It is possible that with the dramatic increase in the Liverpool slave
trade, island populations grew, requiring larger quantities of staple crops
were needed to support them. Carolina
rice was supplied to plantations in the West Indies, along with other items
such as staves, tar, and pitch. Items
such as salt, corn, bread, etc. were imported to Charleston from other ports,
and were reshipped to the islands. This
increased traffic to the Indies continued throughout the 1760s.
The
second largest export from Charleston during pre-Revolutionary Charleston was
indigo. This dye plant, which was grown
on Low Country plantations, produced a blue dye which could be extracted then
shipped to ports throughout Europe for use in manufacturing cloth and other
goods. Nearly 1700 pounds of indigo
were shipped in the 1760s.
The production
of indigo was labor intensive, with [several hundred] pounds of indigo
producing only ounces of dye. The indigo
season could be dovetailed with other crops, so it was possible for plantations
to grow two different crops.
Unfortunately, like many other crops, indigo extracted nutrients from
the soil, leaving it unfit for replanting after a few seasons. Planters had to shift fields repeatedly,
leaving the fallow field to nature.
The
exportation of indigo was not always dependable because of competition with
other European and Asian crops. In the
Caribbean, Montserrat was one of the top exporters, along with ........ As production of cloth increased, the market
for dyes, especially indigo, grew. The
trade finally dropped off by the 1790s, and was no longer viable after the mid
1800s.
Charleston's
other exports included deerskins, tar and pitch, and naval stores, some of
which were shipped in from Georgia and North Carolina. Before indigo, deerskins ranked 2nd
in exports. This trade in skins was
much dependent upon relations with the Native American residents, which
fluctuated during the 1760s as inter-tribal alliances threatened trade
relations.
The Impact of Trade on the Ceramics
Market
While
documentary evidence divulges little evidence of a direct link between Atlantic
trade and the styles of imported wares, it is clear that certain relationships
exist between the pattern of trade and the ceramics market in 1760s
Charleston. The most obvious influence
is the effect of trade on the available trade credit or cash available for the
purchase of the finer imported wares.
Charleston’s economic system produced a class of consumer who could well
afford the imported Chinese porcelain, creamware, or salt-glazed stoneware
which found its way into Charleston’s harbors.

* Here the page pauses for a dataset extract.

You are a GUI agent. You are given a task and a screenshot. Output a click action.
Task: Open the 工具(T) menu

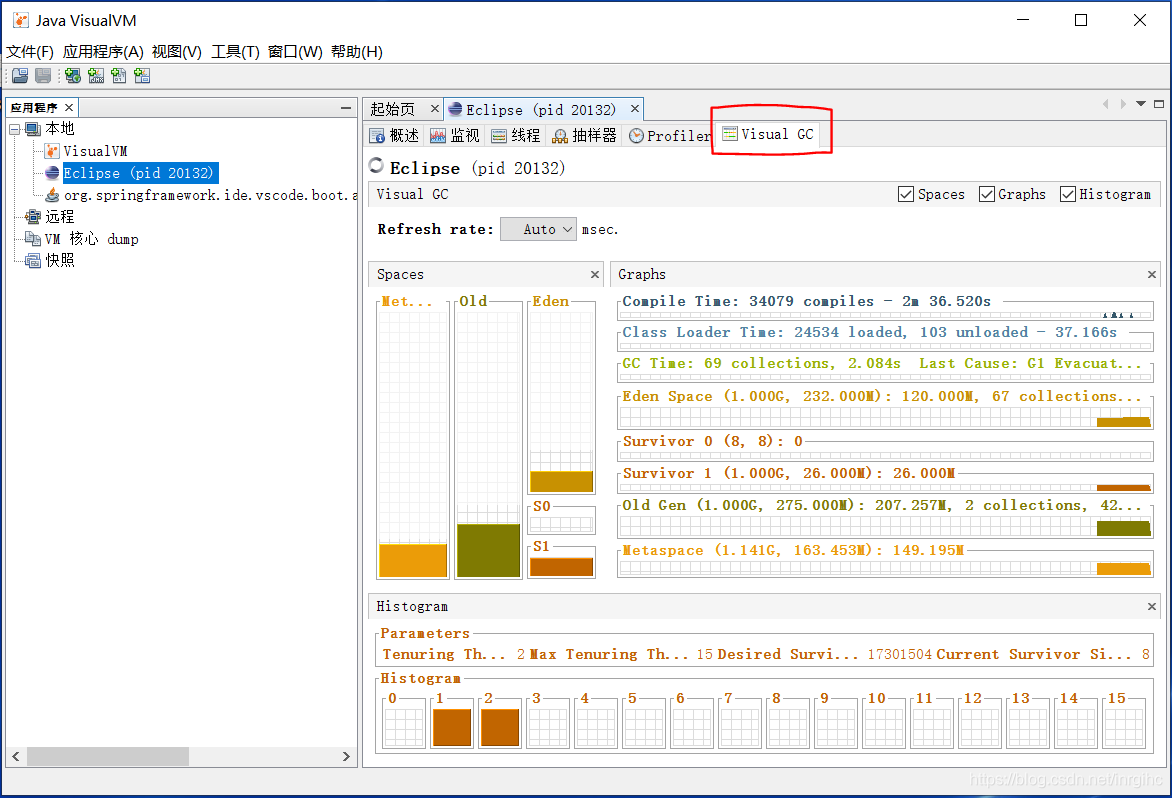coord(236,51)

This disposable income created a market which might not have existed in
areas of more repressed economies.
The dependence
of Charleston upon the English market required that the importation of ceramic
wares would be limited to those which were accessible to the English
consumer. While the best ceramics may
not have been shipped to the colonies first, they did eventually arrive, and
were eagerly purchased by the colonial consumers. When trade patterns shifted from London to
Bristol to Liverpool, the ceramics market flexed as well, as evidenced by
probate listings of Liverpool china and the archaeological remains of Bristol
delftwares.
Relations
with the West Indies may also have influenced the types of ceramics found in
Charleston. Letters from Wedgwood
indicate that certain types of wares, the green and gold glazed earthenwares,
were shipped to the Indies when their popularity had waned in England and on
the Continent. These wares are found in
Charleston probate inventories and archaeological excavations, while they are
not as prevalent in northeastern colonies.[18]
[1]George
C. Rogers, Papers of Henry Laurens.
Columbia : University of South
Carolina Press.
[2]January 28, 1763. Fair Lady Schooner. Shipping Lists p. 122 British Public Records Office
[3]Shipping Lists p. 124
[4]Converse Clowse, Measuring Charleston ’s Overseas Commerce,
1717-1767. Statistics from the Port’s
Naval Lists. (-----: University Press of America ). p.
[5]Clowse 59, 70.
[6] Walter Minchinton, “Richard Champion,
Nicholas Pocock and the Carolina Trade,” South Carolina
Historical Magazine 65:87-97.
[7] Sellars 1934
[8]Laurens, Papers.
[9]Clowse, 59, 70.
[10]
Clowse, 44-45.
[11] Sellars 4-5.
[12] Jack P. Green, Colonial Carolina
and the Caribbean Connection, South
Carolina Historical Magazine 88
(1989):192-210.
[13]
Ship manifests
[14] Edgar, Sellers
[15] Edgar p. 132-133
[16] Leila Sellars, Charleston Business on the Eve of
the Revolution.
[17]Sellers
[18]
Personal communication, Martha Pinello, archaeologist, Strawbery Banke
Museum .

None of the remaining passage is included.